> **Prompt**: Scan the entries below for the word "computer" and copy every line in which it occurs.

"""

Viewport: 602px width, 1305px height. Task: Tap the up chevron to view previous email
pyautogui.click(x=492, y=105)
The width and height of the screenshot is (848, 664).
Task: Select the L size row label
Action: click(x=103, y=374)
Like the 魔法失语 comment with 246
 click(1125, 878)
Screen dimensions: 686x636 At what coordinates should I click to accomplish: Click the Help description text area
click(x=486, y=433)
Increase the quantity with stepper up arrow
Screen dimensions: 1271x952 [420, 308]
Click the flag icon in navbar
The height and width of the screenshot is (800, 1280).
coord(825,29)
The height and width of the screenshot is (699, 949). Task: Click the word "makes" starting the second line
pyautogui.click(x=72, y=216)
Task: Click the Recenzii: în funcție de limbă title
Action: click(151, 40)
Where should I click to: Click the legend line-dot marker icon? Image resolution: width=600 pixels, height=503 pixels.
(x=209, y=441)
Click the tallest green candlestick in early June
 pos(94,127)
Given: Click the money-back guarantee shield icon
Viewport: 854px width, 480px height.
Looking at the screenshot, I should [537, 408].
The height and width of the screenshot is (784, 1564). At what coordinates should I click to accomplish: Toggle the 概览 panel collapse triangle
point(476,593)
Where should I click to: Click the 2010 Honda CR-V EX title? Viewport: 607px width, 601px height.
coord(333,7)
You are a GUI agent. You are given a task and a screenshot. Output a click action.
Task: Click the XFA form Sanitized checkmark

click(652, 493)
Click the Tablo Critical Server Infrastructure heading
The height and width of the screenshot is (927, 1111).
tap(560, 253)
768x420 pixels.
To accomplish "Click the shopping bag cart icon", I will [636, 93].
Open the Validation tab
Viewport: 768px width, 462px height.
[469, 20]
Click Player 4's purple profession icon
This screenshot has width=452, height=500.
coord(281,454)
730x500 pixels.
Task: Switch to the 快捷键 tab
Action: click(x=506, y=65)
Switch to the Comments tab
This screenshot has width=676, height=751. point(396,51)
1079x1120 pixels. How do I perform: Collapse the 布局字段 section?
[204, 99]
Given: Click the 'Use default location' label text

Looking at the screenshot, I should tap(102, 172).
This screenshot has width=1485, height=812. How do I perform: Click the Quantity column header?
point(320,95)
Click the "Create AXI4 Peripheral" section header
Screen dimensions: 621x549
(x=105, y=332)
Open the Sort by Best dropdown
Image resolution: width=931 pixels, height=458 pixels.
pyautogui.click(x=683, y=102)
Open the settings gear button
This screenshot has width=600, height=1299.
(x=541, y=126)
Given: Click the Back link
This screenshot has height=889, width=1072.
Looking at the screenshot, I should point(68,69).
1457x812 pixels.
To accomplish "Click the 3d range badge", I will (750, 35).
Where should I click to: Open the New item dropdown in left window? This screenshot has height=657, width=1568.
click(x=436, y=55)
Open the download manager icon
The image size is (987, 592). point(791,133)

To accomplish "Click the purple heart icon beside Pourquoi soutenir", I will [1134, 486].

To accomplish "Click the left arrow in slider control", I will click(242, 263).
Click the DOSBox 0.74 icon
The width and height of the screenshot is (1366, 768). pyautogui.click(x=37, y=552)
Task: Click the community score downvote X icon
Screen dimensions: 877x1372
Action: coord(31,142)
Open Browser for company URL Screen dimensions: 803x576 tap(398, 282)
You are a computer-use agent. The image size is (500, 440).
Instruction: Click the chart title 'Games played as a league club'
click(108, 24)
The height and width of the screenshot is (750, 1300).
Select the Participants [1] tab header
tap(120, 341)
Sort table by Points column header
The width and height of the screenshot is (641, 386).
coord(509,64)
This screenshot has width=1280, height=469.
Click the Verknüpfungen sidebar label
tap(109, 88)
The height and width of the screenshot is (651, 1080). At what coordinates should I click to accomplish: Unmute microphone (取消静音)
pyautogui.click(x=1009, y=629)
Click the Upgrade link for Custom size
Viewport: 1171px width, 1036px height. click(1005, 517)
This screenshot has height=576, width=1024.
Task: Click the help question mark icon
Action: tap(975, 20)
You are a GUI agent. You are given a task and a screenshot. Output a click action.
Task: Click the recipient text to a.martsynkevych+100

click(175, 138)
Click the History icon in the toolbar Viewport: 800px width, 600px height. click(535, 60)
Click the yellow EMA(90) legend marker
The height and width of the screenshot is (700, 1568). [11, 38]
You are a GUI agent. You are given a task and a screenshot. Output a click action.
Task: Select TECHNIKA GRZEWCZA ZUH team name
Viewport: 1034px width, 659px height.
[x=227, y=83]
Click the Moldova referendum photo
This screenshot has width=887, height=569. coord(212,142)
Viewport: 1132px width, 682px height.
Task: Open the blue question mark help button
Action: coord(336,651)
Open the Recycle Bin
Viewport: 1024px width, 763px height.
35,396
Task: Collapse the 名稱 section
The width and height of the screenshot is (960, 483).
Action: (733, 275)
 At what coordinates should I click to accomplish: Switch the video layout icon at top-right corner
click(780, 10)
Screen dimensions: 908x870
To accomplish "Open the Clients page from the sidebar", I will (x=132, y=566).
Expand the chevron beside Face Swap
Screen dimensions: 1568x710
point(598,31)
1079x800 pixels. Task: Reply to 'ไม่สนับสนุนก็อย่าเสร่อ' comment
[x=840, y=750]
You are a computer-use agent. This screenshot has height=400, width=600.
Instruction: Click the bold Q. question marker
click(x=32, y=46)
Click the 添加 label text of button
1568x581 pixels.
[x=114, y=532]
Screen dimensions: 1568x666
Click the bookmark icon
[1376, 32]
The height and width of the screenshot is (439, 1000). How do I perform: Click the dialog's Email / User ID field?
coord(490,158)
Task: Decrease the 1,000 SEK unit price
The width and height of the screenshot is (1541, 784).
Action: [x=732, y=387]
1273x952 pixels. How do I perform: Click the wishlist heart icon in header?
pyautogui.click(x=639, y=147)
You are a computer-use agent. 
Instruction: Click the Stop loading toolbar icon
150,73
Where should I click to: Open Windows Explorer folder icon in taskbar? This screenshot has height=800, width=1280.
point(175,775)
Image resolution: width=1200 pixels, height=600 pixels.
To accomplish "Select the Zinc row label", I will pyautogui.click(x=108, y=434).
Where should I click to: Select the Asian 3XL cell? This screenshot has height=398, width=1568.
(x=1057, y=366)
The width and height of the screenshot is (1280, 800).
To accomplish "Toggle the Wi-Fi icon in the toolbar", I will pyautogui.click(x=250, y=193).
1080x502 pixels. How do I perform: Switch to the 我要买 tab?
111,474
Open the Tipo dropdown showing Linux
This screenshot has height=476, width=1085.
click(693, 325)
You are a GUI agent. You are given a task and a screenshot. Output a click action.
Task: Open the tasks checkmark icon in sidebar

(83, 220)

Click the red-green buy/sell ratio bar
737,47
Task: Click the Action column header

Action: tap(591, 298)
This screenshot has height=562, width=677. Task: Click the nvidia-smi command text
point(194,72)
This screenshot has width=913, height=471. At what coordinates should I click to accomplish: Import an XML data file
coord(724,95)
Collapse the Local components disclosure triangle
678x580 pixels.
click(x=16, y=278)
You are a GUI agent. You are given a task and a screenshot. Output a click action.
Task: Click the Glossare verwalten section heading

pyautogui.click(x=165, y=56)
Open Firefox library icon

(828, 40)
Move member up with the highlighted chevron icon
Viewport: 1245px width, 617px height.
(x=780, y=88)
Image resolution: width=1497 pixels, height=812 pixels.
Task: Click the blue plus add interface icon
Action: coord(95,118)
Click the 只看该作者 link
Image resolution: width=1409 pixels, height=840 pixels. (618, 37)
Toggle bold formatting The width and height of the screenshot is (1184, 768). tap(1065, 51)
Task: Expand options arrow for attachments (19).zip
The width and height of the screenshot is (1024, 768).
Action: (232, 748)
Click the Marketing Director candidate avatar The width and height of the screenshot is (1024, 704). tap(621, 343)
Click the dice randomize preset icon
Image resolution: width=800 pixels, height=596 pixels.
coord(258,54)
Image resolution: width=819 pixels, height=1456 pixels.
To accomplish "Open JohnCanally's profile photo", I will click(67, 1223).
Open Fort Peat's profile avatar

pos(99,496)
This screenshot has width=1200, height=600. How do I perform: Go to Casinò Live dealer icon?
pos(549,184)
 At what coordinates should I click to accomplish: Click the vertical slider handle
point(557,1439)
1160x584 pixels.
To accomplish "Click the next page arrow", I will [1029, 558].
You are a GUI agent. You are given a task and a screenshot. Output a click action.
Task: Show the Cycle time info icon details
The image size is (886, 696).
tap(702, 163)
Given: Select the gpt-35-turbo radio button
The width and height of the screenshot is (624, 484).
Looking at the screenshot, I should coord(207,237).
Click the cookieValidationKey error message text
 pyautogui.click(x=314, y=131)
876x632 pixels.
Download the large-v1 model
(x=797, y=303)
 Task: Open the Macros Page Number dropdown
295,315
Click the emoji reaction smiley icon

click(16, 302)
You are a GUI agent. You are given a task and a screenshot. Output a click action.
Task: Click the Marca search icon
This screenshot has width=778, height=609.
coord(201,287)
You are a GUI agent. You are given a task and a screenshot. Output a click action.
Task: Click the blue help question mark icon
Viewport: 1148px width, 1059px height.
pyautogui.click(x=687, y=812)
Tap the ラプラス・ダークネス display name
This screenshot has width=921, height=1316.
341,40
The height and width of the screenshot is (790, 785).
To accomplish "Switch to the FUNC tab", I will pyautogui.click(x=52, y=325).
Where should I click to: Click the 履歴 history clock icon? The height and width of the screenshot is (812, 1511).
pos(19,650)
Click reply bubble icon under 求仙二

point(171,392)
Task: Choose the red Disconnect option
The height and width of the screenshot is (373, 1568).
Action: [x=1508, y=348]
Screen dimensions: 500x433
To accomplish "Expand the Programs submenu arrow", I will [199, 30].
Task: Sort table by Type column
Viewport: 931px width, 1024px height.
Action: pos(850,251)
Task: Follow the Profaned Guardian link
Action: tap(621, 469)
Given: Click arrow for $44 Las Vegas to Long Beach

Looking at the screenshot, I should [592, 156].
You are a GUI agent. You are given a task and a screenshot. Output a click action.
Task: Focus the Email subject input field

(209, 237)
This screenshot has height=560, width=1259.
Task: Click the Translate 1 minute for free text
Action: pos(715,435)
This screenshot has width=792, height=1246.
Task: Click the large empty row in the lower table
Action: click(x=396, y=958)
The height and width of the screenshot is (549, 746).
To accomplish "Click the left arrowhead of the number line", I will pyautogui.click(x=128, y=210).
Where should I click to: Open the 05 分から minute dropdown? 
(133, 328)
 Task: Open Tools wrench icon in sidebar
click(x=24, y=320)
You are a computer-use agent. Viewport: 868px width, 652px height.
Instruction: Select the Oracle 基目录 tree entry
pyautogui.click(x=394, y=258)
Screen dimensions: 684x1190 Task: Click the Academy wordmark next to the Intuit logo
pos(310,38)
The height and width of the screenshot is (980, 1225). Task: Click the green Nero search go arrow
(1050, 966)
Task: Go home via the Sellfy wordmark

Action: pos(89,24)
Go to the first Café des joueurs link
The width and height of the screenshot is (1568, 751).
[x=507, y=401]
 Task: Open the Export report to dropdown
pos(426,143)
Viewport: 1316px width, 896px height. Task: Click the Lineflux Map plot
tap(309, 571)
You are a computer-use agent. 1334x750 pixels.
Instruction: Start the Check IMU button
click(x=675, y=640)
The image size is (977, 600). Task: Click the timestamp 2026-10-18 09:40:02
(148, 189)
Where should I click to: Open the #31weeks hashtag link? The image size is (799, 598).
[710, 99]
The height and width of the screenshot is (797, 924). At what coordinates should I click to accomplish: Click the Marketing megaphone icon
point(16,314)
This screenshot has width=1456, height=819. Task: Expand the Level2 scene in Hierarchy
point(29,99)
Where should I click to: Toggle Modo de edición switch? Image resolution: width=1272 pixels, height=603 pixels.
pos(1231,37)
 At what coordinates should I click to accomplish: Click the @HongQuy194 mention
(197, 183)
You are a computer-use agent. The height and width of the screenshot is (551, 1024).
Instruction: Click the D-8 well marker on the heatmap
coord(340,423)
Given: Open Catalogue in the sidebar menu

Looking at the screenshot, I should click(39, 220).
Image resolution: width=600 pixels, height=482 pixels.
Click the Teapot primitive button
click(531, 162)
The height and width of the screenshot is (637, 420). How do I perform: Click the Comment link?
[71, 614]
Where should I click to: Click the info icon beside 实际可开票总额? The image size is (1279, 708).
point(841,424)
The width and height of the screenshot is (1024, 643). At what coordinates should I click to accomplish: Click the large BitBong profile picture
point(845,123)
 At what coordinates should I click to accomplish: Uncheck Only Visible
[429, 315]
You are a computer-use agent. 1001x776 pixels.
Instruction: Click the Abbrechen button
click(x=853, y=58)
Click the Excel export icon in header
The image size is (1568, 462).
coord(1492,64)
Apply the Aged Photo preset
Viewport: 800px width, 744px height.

"""

> **Exercise solution**:
You are a computer-use agent. The image size is (500, 440).
You are a computer-use agent. This screenshot has height=400, width=600.
You are a computer-use agent. 
You are a computer-use agent. Viewport: 868px width, 652px height.
You are a computer-use agent. 1334x750 pixels.
You are a computer-use agent. The height and width of the screenshot is (551, 1024).
You are a computer-use agent. 1001x776 pixels.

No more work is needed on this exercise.